Due anni dopo, la contestata distrazione di oltre 5mila tonnellate di pasta vendute ad una azienda agricola di mangimi per animali per un decimo del prezzo precedente, e che portò alla perdita di oltre 7 milioni di euro. A quel punto la “Monte Regale” non era più in grado di continuare.
Nel 2012 fu presentata la domanda di concordato preventivo e fu stipulato un contratto di affitto con altra società “svantaggioso” per la “Monte Regale”. La perizia redatta dal consulente aveva contestato due passaggi che avevano giustificato l’ipotesi di bancarotta fraudolenta per un’operazione di milioni di euro. La Monte Regale stava collassando. Per correre ai ripari aveva iscritto un credito sopravvenuto per 6,4 milioni di euro. Per il curatore, questa, era un’operazione che valeva zero. Il concordato preventivo si chiuse dunque per fusione, perché il pastificio monregalese aveva incorporato un altro pastificio. Dunque, era stata portata avanti un’iniziativa deficitaria ereditata. Per i sindaci S.F. e M.C.e gli amministratori G.A. e R.A. il pubblico ministero ha chiesto su questa imputazione l’assoluzione con formula piena.
Lo smaltimento delle 5mila tonnellate di pasta contaminata Barilla c’è stato, ma in sede: i fratelli G.A. e R.A. erano di Macerata ed erano presenti solo ogni tanto. Anche la variazione dei criteri di ammortamento rientrava nelle possibilità tecniche, secondo il Ctu.

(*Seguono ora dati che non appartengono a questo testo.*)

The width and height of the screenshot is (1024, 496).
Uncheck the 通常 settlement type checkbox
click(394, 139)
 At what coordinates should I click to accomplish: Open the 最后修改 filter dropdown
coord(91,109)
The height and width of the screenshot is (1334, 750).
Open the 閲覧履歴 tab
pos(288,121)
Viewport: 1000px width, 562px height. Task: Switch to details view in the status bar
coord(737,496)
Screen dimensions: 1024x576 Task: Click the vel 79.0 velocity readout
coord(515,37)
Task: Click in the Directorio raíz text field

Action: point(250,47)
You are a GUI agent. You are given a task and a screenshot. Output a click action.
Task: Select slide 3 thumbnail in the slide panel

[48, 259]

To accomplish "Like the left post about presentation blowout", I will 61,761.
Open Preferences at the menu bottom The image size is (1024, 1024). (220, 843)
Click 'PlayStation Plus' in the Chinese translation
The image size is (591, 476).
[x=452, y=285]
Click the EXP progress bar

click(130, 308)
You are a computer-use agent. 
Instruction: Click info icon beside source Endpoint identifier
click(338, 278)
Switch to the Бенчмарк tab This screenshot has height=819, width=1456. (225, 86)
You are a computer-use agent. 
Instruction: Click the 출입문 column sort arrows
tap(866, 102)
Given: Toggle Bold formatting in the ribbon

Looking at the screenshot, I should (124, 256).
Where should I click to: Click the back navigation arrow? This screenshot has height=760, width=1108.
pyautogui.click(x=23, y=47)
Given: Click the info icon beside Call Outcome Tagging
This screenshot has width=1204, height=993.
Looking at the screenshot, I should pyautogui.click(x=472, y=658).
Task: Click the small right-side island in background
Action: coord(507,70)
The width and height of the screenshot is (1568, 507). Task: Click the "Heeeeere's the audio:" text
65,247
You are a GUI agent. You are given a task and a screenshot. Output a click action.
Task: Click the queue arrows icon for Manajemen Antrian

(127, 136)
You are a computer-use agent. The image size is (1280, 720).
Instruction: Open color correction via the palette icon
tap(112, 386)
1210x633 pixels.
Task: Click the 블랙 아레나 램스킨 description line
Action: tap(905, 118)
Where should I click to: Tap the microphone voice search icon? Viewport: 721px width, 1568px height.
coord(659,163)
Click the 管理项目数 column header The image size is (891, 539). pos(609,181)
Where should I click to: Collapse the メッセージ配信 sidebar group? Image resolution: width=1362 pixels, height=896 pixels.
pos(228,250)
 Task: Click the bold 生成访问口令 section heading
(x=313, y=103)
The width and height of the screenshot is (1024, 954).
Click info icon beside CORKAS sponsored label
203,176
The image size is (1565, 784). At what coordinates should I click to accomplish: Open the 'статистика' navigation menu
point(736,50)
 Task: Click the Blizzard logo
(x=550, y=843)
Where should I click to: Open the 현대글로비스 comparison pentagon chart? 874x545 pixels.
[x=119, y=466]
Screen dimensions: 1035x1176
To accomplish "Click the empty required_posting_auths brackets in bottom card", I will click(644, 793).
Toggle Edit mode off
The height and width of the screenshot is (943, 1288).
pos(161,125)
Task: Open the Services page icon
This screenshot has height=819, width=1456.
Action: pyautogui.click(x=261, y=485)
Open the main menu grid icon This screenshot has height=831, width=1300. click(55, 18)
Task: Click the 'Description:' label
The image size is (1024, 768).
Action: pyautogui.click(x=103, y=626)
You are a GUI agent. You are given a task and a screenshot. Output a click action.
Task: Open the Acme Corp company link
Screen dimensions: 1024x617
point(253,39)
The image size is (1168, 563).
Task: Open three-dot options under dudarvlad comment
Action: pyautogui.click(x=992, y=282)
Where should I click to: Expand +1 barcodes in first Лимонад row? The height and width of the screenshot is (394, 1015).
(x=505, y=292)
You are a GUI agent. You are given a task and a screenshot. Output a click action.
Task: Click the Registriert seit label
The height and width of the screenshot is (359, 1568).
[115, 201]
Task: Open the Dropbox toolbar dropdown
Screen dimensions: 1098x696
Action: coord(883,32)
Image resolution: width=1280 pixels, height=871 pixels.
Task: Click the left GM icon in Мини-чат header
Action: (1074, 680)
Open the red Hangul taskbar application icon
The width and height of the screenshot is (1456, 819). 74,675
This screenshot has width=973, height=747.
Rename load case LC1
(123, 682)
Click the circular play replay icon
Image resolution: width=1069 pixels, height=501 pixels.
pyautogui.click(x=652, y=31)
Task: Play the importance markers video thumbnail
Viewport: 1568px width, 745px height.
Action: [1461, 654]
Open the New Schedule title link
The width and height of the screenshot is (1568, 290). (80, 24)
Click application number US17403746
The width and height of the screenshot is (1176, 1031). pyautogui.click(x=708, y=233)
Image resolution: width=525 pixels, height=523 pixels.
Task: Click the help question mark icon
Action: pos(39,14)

La posizione di R.M. doveva rientrare di liquidità, non era però un’operazione ordinaria perché solitamente il fornitore non ha titolo per controllare cosa fa il cliente, né per farsi dare a incasso i crediti. I giudici hanno stabilito l’insussistenza del fatto per la posizione di P.C.R., commercialista, che il 22 giugno 2012 aveva attestato la proposta di concordato preventivo avanzata da Monte Regale.
Nel 2008 il Governo Berlusconi aveva previsto che nella gestione della crisi d’impresa le spese effettuate per operazioni di salvataggio fossero in “prededuzione”, cioè venissero pagate prima di qualsiasi altro creditore; nel 2012, con Monti, quella norma cambiò. Non si poteva applicare retroattivamente, però, da codice, c’è una norma (art 481 cp) che prevede il falso ideologico per queste fattispecie. La mancata menzione nel piano di un’ipoteca da 5 milioni per crediti erariali di per sé non incideva sulla fattibilità, non essendo un’ipoteca di primo grado (c’erano prima gli altri creditori: i crediti erariali sono privilegiati ma non in prededuzione).
Nell’imminenza della dichiarazione di fallimento si era stipulato un affitto da 5+5 anni ad altra società: un complesso stimato non meno di 25 milioni di euro viene dato per 80mila euro l’anno. Per cinque anni il curatore ha trovato questa situazione in corso, per questo a P.C.R. è stato contestato che non fosse praticabile il concordato preventivo, essendo l’azienda vincolata da un contratto di locazione. Il Ctu però ha sostenuto che l’operazione non fosse dissipativa, facendo così cadere l’accusa di bancarotta fraudolenta.